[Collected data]
■ ■ ■ ■ ■

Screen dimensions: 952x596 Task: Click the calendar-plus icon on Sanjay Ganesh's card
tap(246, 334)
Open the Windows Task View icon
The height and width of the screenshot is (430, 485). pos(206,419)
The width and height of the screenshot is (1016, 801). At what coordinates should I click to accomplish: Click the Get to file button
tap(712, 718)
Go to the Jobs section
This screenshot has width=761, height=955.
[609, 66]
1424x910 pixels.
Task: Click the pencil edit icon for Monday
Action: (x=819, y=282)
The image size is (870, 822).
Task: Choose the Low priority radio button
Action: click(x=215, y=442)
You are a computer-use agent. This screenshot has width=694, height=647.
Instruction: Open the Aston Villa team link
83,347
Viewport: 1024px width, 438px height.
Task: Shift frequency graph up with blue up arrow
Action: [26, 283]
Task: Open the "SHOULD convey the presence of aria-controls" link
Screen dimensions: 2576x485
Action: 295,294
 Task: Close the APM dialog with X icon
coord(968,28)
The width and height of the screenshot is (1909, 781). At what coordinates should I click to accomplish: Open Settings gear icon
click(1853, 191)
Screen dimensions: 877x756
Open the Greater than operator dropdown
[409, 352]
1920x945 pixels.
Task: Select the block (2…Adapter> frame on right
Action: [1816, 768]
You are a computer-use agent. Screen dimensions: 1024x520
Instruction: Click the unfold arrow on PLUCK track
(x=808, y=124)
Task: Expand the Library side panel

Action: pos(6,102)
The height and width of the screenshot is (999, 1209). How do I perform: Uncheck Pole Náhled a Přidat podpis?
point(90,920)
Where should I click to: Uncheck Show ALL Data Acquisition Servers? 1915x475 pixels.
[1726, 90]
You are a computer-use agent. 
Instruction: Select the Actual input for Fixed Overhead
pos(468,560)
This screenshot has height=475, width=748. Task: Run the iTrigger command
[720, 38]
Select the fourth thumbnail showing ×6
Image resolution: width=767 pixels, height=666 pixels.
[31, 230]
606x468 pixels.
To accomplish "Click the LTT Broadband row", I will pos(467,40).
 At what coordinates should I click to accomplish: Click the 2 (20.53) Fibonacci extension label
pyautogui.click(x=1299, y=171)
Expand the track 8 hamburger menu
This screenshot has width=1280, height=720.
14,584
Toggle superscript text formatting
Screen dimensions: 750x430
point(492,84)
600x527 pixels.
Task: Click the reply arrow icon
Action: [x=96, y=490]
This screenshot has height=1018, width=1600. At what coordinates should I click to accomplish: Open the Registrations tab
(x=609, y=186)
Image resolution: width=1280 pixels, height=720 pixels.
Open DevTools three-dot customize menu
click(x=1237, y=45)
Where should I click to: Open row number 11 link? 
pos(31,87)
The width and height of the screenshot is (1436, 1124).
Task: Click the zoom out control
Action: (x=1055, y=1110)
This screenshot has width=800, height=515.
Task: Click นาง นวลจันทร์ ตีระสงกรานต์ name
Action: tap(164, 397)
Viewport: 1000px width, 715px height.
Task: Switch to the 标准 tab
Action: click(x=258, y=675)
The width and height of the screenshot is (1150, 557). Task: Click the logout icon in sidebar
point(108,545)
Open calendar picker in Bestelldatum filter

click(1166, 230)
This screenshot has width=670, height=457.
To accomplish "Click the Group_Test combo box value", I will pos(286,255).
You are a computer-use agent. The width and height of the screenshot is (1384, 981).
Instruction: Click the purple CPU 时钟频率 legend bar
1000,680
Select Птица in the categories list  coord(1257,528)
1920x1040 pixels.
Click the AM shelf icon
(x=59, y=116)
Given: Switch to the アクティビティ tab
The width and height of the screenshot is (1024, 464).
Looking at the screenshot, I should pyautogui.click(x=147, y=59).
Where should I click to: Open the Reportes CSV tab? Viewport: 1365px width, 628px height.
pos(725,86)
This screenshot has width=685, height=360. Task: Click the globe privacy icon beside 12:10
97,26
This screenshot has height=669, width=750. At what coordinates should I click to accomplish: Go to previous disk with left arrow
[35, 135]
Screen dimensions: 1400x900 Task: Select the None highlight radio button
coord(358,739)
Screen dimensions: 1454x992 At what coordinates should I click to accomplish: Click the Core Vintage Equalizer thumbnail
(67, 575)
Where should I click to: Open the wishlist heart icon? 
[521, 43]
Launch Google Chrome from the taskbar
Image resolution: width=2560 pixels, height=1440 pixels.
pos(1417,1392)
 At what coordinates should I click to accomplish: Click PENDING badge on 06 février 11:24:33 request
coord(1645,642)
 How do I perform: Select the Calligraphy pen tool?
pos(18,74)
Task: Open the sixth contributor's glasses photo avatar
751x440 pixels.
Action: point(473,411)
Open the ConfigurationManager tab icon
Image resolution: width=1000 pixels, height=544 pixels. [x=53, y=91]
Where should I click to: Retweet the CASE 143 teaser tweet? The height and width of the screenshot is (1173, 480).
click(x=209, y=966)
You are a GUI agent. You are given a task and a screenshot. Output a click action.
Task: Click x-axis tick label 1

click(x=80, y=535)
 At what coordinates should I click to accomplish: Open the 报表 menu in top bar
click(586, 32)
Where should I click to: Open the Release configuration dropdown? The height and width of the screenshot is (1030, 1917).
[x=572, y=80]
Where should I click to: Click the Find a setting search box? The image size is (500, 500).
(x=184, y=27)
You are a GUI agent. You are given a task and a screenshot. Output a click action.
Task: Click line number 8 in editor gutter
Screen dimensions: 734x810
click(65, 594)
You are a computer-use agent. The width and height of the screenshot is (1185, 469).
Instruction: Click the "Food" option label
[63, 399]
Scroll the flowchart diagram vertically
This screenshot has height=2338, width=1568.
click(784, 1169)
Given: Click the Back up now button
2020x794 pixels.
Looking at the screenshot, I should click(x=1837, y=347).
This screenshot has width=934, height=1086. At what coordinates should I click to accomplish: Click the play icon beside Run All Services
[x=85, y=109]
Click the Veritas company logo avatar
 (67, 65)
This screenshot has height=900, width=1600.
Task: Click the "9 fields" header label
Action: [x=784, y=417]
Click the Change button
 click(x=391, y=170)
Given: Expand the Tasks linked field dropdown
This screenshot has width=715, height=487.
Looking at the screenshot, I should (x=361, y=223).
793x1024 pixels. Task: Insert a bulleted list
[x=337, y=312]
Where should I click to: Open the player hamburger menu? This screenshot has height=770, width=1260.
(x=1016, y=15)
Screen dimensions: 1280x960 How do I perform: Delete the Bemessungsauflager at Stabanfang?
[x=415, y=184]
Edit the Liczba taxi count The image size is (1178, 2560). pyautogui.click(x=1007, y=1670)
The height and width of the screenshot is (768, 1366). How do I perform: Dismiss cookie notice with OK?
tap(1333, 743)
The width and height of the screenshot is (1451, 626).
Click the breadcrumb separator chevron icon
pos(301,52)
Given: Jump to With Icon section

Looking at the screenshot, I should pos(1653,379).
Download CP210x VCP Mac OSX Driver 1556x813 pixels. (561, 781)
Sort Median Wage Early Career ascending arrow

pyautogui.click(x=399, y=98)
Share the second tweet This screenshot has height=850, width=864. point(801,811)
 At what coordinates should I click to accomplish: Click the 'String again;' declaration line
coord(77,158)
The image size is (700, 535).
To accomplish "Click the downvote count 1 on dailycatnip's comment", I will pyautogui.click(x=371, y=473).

■ ■ ■ ■ ■

What you need to do:
Up to and including the line that contains "606x468 pixels.", output the records above exactly, beginning with their first line.

Exercise response:
Screen dimensions: 952x596 Task: Click the calendar-plus icon on Sanjay Ganesh's card
tap(246, 334)
Open the Windows Task View icon
The height and width of the screenshot is (430, 485). pos(206,419)
The width and height of the screenshot is (1016, 801). At what coordinates should I click to accomplish: Click the Get to file button
tap(712, 718)
Go to the Jobs section
This screenshot has width=761, height=955.
[609, 66]
1424x910 pixels.
Task: Click the pencil edit icon for Monday
Action: (x=819, y=282)
The image size is (870, 822).
Task: Choose the Low priority radio button
Action: click(x=215, y=442)
You are a computer-use agent. This screenshot has width=694, height=647.
Instruction: Open the Aston Villa team link
83,347
Viewport: 1024px width, 438px height.
Task: Shift frequency graph up with blue up arrow
Action: [26, 283]
Task: Open the "SHOULD convey the presence of aria-controls" link
Screen dimensions: 2576x485
Action: 295,294
 Task: Close the APM dialog with X icon
coord(968,28)
The width and height of the screenshot is (1909, 781). At what coordinates should I click to accomplish: Open Settings gear icon
click(1853, 191)
Screen dimensions: 877x756
Open the Greater than operator dropdown
[409, 352]
1920x945 pixels.
Task: Select the block (2…Adapter> frame on right
Action: [1816, 768]
You are a computer-use agent. Screen dimensions: 1024x520
Instruction: Click the unfold arrow on PLUCK track
(x=808, y=124)
Task: Expand the Library side panel

Action: pos(6,102)
The height and width of the screenshot is (999, 1209). How do I perform: Uncheck Pole Náhled a Přidat podpis?
point(90,920)
Where should I click to: Uncheck Show ALL Data Acquisition Servers? 1915x475 pixels.
[1726, 90]
You are a computer-use agent. 
Instruction: Select the Actual input for Fixed Overhead
pos(468,560)
This screenshot has height=475, width=748. Task: Run the iTrigger command
[720, 38]
Select the fourth thumbnail showing ×6
Image resolution: width=767 pixels, height=666 pixels.
[31, 230]
606x468 pixels.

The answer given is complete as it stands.